- The Washington Times - Tuesday, March 25, 2003

The marathon Senate budget process, poised this year to set a record for amendments, will be finished by 4 p.m. tomorrow, the chairman of the Senate Budget Committee promised.

The deadline for offering amendments to the 2004 budget was 4 p.m. yesterday, with Democrats putting forth the maximum of 40 amendments allowed them this week by Republican Senate Budget Committee Chairman Don Nickles of Oklahoma. Republicans offered 17 amendments.

Still undetermined is whether the Senate will enact a blueprint that includes all the economic-growth items President Bush wants, or just most of them. On Friday, the Senate passed 52-47 an amendment by Sen. Russell D. Feingold, Wisconsin Democrat, that took $100 billion out of the $726 billion tax cut passed by the Senate Budget Committee to offset the cost of the war in Iraq.

The White House was scheduled to submit a supplemental budget request to Congress last night estimated to be about $75 billion to fund operations in Iraq.

Senate Majority Leader Bill Frist, Tennessee Republican, opposed the Feingold amendment, but voted for it anyway so he could leave open the possibility of reconsidering the matter. Frist spokesman Nick Smith said yesterday that it was "unclear" whether Mr. Frist would be able to convince one senator to switch votes in the coming days and reinstate the full tax cut.

Sen. Zell Miller, Georgia Democrat, supports the president's plan, but did not vote Friday because he was tending to an ill relative. With his vote, and that of Mr. Frist, one more vote would produce a 50-50 split, short of the clear majority needed to keep Mr. Feingold's amendment in the bill.

The Senate Republican leadership has beaten back several other attempts to eliminate or reduce the size of the growth package. Even if the plan survives the budget process, Sen. Olympia J. Snowe, Maine Republican, has vowed to fight to slash the tax cut in half in the Senate Finance Committee.

Last week, Democrats offered more than 100 amendments many of them "redundant," according to Mr.
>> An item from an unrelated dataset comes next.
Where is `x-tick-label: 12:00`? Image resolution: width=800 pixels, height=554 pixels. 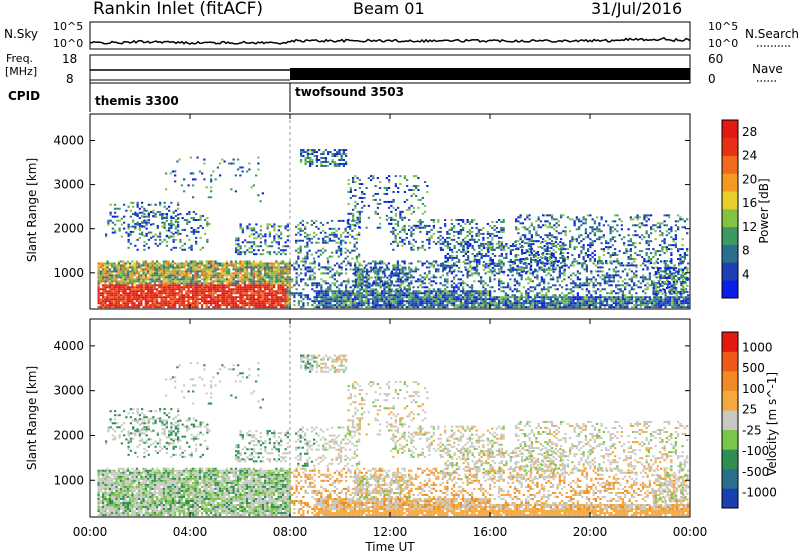
x-tick-label: 12:00 is located at coordinates (390, 532).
Nickles while complaining that the process is taking too long and distracting from important business, such as monitoring the war in Iraq.

"They basically stopped cooperating at 4 p.m. [Friday]," said Nickles spokeswoman Gayle Osterberg. At that point, she said, Democrats began to complain that working late into the night would put too much stress on some of the senators.

"They had to talk about it for four hours," Miss Osterberg said.

The Senate has registered 22 roll-call votes on amendments to the budget, and if many of the remaining amendments get the same treatment, the record of 59 budget votes, set in 1995, will be in jeopardy.

"We are not interested in breaking the record," she said.

All Republican amendments to the 2004 budget that raise spending are offset by cuts elsewhere, with the exception of an increase in transportation spending of roughly $10 billion in each of the next six years. Most Democratic amendments pay for their additional spending by dipping into the cost of Mr. Bush's growth package.

Starting tomorrow, Republicans will attempt to pass amendments that give further tax instructions to the Senate Finance Committee and increase spending in a few federal programs.

Democrats will make further attempts to reduce the size of the tax cut and pour more funding into federal programs.

"This is one of the few opportunities the Democrats have to highlight our priorities," said Jim Manley, spokesman for Sen. Edward M. Kennedy, Massachusetts Democrat. "The Republicans quickly muscled these things through the committee and onto the Senate floor."